[Stored items from a collection]
BEGIN

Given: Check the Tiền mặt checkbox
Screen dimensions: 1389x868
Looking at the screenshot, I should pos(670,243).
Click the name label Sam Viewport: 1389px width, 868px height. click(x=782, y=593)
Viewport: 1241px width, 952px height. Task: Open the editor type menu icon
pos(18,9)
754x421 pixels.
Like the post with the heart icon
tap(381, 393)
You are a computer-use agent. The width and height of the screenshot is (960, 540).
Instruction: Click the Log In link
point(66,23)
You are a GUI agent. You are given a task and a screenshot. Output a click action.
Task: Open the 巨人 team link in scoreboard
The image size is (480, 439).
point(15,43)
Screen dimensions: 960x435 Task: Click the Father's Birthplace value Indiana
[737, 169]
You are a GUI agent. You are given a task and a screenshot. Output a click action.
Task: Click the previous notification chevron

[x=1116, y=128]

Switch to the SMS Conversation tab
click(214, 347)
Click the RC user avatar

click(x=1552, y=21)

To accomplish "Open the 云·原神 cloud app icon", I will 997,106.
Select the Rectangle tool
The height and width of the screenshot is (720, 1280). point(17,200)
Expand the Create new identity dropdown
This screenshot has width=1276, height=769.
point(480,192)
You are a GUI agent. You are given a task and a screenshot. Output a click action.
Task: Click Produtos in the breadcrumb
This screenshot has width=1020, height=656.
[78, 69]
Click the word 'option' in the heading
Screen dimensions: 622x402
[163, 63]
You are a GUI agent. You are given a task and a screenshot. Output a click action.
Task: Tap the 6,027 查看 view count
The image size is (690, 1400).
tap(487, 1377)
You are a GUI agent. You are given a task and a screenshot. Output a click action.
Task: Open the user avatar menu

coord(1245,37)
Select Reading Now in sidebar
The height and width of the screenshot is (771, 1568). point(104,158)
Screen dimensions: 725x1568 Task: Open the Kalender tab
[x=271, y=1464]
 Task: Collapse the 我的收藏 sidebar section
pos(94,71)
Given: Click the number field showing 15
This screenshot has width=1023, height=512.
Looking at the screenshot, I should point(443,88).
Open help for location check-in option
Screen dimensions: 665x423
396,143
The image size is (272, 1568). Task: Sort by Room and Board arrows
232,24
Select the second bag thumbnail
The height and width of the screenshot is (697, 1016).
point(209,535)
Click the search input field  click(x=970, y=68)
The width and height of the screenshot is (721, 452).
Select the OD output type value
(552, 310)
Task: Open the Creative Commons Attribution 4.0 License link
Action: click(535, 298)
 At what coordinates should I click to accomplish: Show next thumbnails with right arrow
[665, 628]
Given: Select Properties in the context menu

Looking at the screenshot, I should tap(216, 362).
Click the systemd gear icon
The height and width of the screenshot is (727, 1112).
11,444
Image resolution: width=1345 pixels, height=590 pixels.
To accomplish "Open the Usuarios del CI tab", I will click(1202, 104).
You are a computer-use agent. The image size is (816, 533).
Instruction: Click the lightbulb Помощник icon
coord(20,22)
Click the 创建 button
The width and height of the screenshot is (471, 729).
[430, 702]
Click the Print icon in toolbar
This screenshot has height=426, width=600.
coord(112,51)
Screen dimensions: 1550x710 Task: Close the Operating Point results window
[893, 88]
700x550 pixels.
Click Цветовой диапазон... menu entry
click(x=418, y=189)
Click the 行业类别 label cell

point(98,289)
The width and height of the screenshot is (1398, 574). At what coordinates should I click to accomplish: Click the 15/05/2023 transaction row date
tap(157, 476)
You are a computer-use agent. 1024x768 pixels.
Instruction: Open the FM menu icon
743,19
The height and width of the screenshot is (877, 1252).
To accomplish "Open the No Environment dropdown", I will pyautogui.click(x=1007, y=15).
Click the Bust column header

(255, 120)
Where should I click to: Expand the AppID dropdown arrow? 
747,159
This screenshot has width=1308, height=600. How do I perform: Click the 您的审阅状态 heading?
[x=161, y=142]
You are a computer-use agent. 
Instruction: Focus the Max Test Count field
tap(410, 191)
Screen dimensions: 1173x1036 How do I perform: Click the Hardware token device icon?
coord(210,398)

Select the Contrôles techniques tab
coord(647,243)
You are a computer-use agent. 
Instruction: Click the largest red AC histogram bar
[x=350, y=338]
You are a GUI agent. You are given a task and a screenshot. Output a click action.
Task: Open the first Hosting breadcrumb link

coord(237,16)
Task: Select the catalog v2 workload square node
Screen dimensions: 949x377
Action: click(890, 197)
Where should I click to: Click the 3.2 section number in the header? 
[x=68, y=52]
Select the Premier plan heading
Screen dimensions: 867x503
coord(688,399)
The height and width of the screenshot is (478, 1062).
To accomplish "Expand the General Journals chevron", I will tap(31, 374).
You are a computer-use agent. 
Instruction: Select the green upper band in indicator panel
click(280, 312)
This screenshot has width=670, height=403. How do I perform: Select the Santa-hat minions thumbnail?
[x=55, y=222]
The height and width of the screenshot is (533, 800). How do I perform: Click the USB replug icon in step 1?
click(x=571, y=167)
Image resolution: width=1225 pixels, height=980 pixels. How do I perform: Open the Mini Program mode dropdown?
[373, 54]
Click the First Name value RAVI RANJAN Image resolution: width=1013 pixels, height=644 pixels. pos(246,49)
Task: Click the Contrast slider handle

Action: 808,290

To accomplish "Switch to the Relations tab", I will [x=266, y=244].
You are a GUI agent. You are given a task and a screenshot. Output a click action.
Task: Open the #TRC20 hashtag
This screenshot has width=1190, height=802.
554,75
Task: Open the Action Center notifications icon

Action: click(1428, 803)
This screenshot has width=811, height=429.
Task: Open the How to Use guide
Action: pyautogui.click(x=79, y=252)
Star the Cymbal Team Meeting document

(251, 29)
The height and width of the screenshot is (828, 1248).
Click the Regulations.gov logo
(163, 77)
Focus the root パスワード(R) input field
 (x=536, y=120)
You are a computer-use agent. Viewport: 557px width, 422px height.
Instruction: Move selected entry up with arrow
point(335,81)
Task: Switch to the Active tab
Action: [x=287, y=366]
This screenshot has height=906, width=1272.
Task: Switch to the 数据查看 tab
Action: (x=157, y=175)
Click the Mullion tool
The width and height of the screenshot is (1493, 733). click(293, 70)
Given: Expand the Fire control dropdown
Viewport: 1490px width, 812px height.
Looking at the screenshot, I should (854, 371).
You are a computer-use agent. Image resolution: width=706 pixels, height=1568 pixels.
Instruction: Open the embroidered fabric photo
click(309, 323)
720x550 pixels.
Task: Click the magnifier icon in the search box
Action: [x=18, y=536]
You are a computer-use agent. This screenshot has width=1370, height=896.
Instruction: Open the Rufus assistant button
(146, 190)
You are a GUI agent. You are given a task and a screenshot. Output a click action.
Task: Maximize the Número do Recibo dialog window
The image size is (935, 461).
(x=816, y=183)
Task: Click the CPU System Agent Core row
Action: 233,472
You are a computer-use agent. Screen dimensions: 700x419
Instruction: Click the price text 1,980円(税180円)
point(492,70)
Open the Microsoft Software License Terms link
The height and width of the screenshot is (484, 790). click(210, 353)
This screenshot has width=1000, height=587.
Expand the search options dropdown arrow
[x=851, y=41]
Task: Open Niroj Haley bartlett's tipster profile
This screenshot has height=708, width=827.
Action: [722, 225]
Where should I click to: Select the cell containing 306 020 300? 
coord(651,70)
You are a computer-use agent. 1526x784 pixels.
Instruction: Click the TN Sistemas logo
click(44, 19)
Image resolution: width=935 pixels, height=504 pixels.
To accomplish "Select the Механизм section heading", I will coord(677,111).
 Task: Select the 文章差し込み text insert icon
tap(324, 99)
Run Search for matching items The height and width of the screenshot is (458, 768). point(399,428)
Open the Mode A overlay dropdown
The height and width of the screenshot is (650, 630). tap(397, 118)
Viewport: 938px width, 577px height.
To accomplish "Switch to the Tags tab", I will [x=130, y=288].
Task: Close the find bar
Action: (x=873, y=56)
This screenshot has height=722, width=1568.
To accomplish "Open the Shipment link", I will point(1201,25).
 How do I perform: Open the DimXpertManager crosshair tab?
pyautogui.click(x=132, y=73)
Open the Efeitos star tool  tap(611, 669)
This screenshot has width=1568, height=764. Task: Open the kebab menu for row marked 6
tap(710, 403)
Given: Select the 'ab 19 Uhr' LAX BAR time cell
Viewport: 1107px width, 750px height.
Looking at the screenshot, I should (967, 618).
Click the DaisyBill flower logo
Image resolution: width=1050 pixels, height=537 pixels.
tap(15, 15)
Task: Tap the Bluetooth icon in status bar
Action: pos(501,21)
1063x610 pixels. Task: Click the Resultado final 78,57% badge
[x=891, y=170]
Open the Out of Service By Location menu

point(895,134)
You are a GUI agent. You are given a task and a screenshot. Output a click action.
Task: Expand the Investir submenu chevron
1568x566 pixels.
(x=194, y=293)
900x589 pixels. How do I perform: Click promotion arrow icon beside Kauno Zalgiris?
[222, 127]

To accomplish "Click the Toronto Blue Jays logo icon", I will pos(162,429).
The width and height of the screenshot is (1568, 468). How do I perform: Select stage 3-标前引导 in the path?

END

### What needs to be done
Go over the records above line by line and count those holding the word "computer". Reply only with the number.

### Response below
11